▶ [STATED GOAL] Can you return these lines exactly, starting at the line that contains "Task: Click the Print Preview icon" and continuing through the end of the records?

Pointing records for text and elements
++++++++

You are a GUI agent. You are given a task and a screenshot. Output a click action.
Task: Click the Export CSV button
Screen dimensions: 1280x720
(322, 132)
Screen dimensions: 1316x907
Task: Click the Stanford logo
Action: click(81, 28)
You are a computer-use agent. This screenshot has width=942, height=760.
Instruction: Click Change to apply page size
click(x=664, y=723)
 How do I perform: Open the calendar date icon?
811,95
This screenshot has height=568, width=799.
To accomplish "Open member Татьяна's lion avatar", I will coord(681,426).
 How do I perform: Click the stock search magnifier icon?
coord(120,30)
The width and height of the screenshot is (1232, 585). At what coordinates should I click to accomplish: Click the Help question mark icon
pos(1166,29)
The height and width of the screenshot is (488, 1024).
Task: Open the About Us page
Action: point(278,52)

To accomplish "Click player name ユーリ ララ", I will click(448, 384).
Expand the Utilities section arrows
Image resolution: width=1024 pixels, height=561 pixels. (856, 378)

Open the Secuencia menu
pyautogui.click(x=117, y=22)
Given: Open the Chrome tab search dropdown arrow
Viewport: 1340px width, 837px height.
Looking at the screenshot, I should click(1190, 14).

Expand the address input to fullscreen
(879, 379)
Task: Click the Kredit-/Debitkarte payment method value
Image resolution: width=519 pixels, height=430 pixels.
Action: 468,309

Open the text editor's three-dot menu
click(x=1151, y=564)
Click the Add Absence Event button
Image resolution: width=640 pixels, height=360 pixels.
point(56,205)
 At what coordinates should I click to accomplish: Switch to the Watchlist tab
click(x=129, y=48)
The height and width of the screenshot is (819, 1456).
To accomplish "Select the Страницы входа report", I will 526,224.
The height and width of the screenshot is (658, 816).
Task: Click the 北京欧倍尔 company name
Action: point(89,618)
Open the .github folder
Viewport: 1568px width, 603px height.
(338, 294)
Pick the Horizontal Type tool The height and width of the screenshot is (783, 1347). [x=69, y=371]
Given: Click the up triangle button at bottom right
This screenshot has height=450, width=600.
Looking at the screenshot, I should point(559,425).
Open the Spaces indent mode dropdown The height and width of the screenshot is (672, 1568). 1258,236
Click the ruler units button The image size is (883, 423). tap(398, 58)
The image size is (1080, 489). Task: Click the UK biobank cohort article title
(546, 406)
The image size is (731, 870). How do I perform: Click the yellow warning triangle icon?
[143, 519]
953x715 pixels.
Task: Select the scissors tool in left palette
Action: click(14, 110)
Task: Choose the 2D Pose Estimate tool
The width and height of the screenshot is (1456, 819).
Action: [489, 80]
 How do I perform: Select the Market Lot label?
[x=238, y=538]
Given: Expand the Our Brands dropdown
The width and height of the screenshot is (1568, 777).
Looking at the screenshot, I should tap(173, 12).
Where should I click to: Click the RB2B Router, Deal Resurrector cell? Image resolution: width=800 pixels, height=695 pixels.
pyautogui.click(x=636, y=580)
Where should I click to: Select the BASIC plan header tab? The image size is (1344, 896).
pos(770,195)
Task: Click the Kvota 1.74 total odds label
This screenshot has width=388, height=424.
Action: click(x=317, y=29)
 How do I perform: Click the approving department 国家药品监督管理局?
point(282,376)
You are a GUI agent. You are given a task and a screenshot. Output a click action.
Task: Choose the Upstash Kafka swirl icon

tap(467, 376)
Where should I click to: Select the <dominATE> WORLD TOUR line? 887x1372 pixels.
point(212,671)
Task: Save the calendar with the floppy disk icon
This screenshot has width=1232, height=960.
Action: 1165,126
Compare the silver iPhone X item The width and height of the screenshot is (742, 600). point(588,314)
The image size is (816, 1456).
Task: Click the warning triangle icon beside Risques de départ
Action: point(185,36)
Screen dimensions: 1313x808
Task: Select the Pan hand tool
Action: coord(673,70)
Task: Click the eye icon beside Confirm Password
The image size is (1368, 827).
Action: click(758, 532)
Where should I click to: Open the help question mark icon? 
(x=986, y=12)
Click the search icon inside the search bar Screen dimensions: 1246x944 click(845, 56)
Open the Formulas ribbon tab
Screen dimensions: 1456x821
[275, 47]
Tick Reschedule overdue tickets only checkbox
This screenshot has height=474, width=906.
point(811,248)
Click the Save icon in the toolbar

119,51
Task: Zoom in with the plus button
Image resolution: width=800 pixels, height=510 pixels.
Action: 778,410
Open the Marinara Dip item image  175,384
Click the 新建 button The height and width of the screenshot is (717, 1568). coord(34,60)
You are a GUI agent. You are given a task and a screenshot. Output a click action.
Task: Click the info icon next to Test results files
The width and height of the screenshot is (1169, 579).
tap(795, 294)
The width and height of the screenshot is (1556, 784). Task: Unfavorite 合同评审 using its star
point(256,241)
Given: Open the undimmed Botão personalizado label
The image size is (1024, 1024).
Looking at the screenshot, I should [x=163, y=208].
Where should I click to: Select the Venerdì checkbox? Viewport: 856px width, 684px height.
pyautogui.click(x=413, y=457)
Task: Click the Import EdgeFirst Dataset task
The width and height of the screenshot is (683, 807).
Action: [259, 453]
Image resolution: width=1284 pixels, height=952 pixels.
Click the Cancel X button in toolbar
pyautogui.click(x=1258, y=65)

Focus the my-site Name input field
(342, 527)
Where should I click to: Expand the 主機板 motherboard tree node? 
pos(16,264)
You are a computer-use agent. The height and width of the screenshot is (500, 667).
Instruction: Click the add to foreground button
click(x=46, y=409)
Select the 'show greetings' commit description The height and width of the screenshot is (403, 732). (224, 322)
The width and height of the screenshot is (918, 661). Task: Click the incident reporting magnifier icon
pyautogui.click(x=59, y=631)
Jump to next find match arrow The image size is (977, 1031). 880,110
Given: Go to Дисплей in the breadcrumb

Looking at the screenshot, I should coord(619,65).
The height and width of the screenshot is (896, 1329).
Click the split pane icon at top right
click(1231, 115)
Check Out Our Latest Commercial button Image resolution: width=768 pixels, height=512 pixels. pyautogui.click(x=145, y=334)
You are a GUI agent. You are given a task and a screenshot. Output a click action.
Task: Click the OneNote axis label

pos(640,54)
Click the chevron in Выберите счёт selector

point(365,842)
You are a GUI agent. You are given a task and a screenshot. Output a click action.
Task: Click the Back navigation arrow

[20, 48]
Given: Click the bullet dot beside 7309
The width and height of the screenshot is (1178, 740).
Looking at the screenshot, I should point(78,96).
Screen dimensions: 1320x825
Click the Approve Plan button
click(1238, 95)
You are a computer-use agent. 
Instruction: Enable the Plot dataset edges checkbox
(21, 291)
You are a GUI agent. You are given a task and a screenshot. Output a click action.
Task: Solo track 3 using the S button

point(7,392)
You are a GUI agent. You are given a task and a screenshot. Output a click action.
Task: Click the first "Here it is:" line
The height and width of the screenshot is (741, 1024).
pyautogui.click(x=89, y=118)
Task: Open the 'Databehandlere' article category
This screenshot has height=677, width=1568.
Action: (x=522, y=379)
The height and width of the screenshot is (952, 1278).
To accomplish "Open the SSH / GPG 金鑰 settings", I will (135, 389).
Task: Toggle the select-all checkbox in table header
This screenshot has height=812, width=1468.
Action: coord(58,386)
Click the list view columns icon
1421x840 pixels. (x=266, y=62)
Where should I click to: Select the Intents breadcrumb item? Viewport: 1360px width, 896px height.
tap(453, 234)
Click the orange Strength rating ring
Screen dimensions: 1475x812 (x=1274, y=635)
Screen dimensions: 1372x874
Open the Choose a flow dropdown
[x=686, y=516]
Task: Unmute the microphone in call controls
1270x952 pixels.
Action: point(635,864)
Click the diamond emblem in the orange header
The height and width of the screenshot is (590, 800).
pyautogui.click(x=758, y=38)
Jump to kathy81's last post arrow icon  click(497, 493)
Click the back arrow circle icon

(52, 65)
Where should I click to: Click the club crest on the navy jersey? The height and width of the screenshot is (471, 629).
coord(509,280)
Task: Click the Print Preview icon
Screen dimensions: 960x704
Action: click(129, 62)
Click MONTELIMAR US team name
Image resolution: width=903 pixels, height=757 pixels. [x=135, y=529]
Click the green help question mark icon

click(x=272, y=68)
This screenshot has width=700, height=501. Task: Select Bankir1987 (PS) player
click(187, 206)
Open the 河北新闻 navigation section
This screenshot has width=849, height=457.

++++++++

▶ [ANSWER TO THIS PROBLEM]
Task: Click the Print Preview icon
Screen dimensions: 960x704
Action: click(129, 62)
Click MONTELIMAR US team name
Image resolution: width=903 pixels, height=757 pixels. [x=135, y=529]
Click the green help question mark icon

click(x=272, y=68)
This screenshot has width=700, height=501. Task: Select Bankir1987 (PS) player
click(187, 206)
Open the 河北新闻 navigation section
This screenshot has width=849, height=457.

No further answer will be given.